= REQUIRED WORK =
Answer with a single number: the count of lines below that hold "Select".

= RECORDS FOR THE EXERCISE =
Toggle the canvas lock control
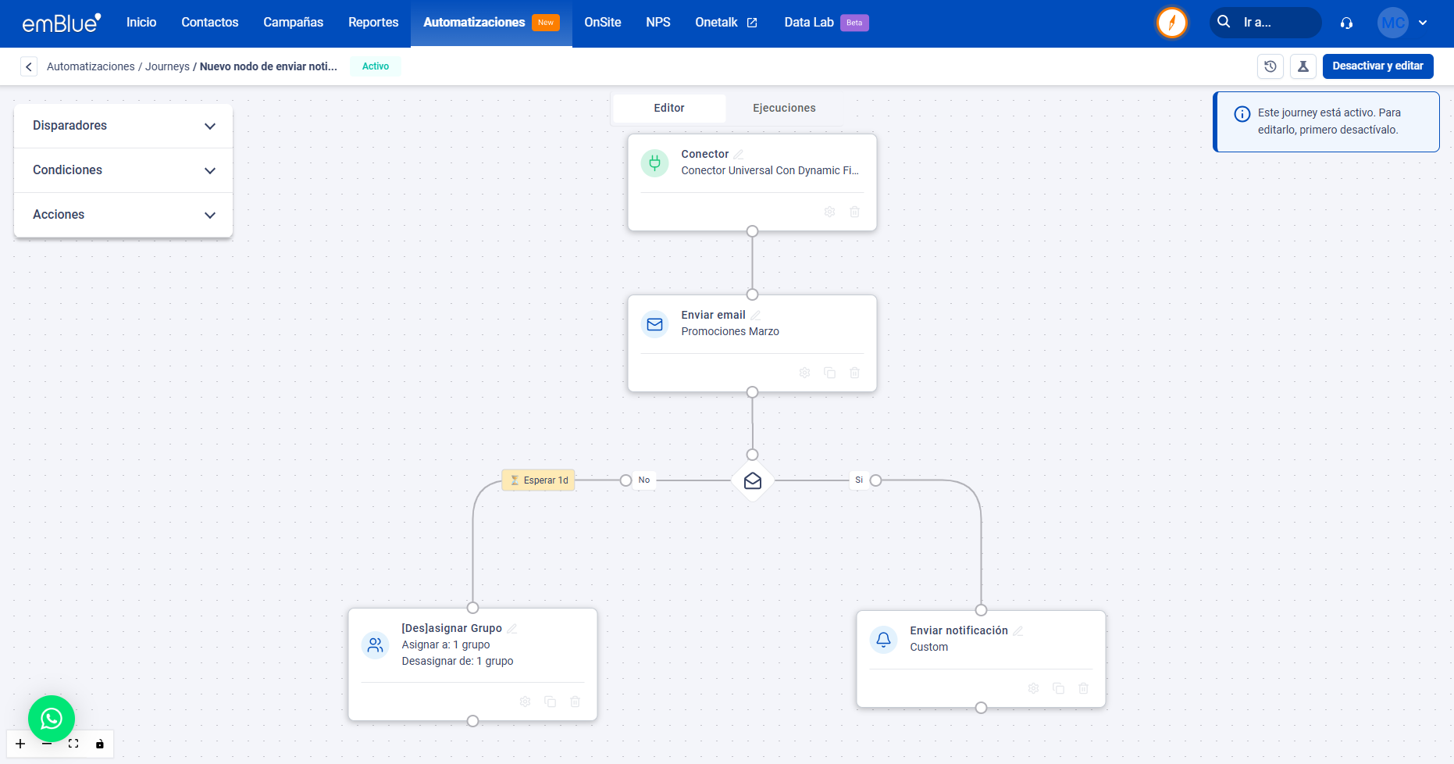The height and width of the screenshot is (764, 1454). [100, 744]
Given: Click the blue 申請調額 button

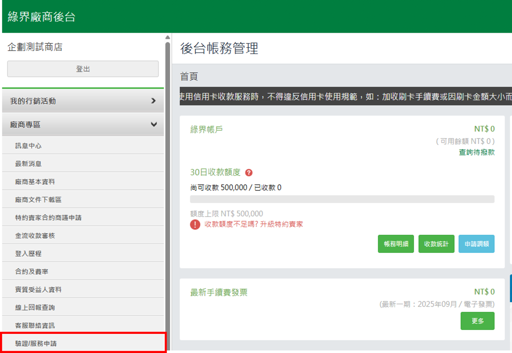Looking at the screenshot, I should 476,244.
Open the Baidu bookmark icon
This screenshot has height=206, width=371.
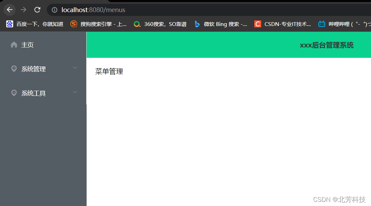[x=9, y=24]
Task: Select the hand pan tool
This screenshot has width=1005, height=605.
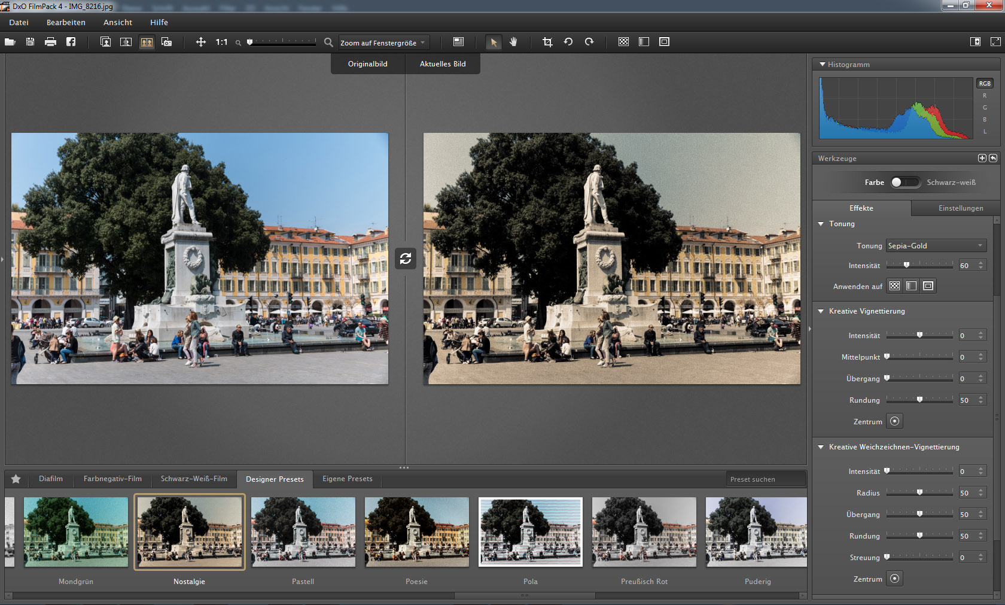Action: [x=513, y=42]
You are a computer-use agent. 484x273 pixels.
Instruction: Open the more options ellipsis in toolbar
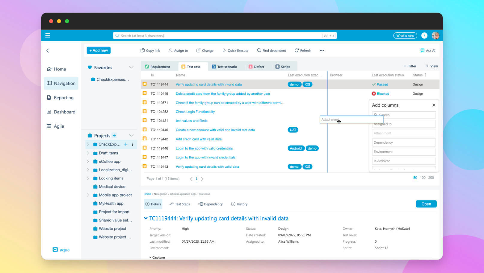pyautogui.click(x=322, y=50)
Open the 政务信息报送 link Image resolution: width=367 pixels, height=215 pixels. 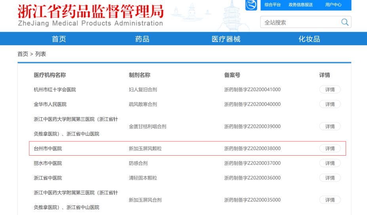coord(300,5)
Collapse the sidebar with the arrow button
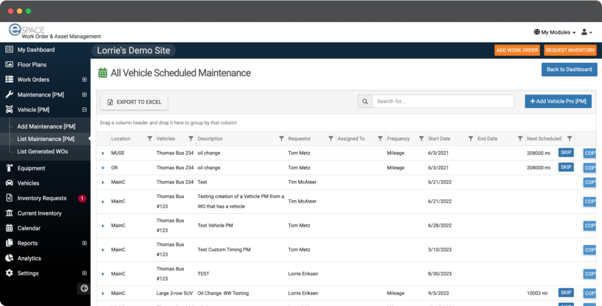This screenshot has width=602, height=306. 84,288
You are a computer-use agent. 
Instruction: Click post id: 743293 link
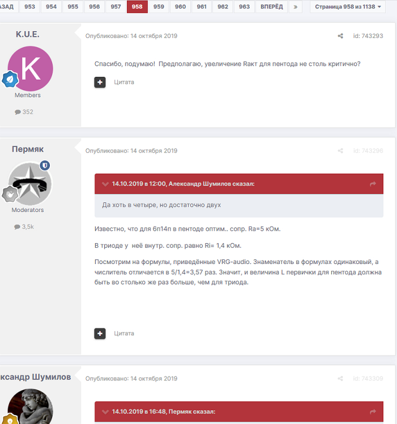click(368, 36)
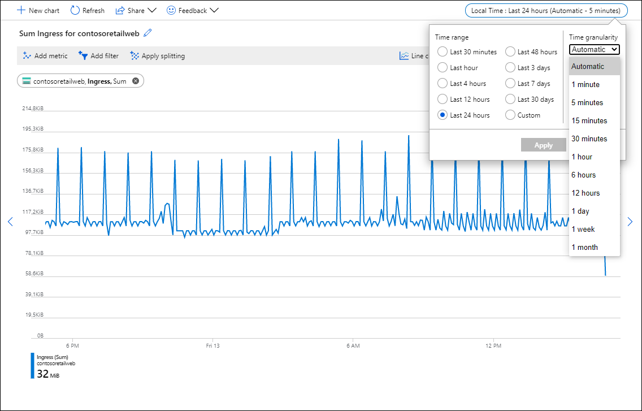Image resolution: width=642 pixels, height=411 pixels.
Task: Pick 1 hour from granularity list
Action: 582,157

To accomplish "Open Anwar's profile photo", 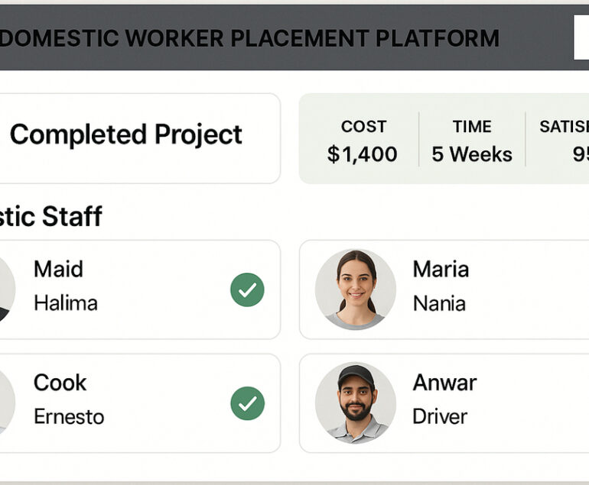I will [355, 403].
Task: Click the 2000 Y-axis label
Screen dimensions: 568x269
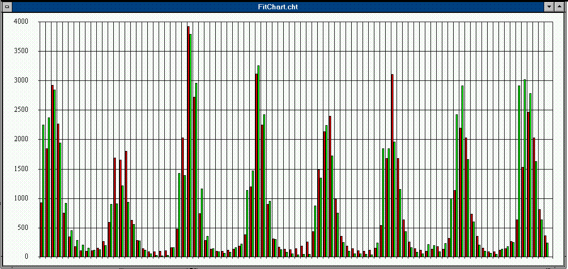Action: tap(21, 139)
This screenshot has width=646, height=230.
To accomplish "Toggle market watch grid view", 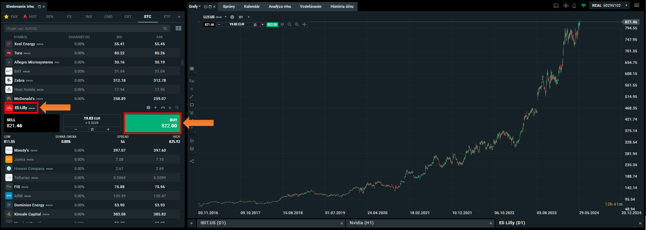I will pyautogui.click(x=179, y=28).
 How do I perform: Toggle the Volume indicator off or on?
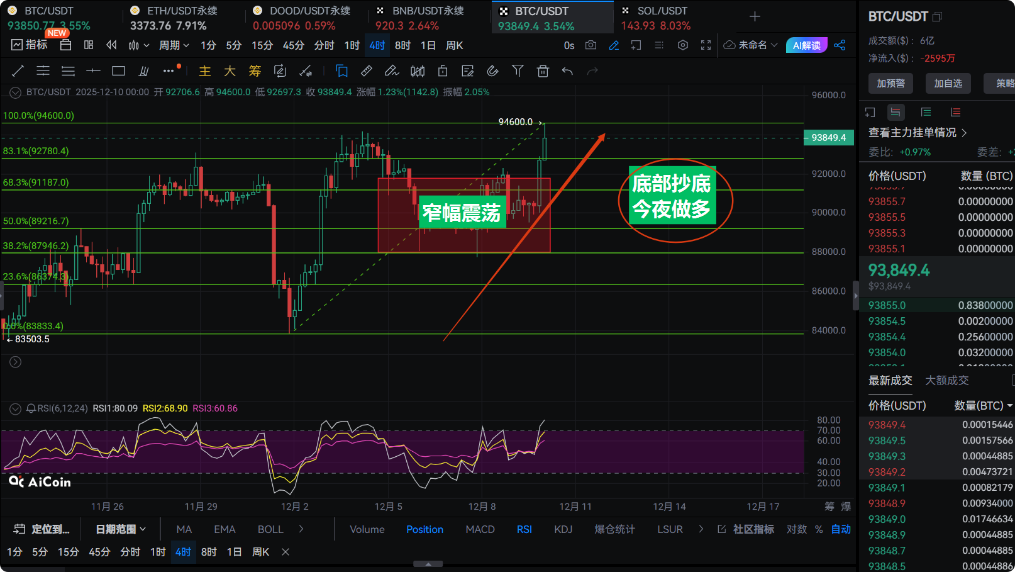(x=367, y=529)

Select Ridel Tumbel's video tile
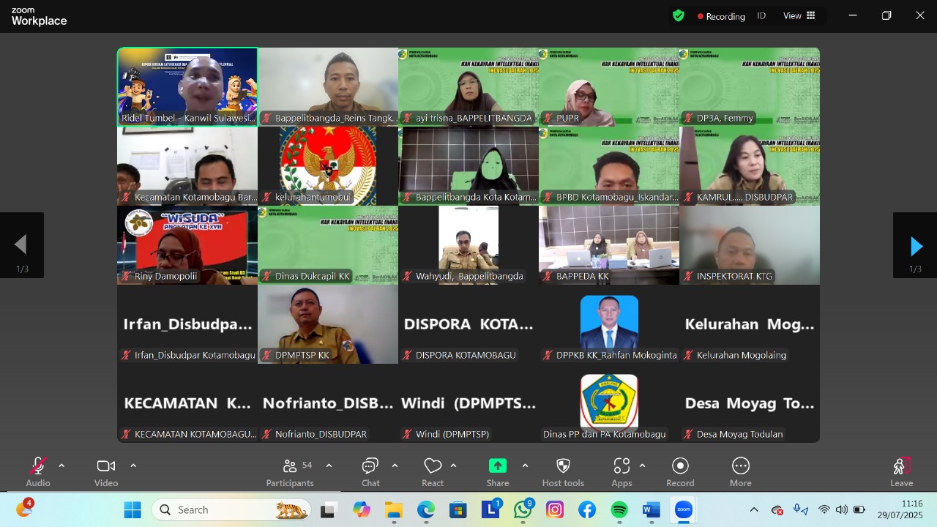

= RESPONSE FOR THIS EXERCISE =
2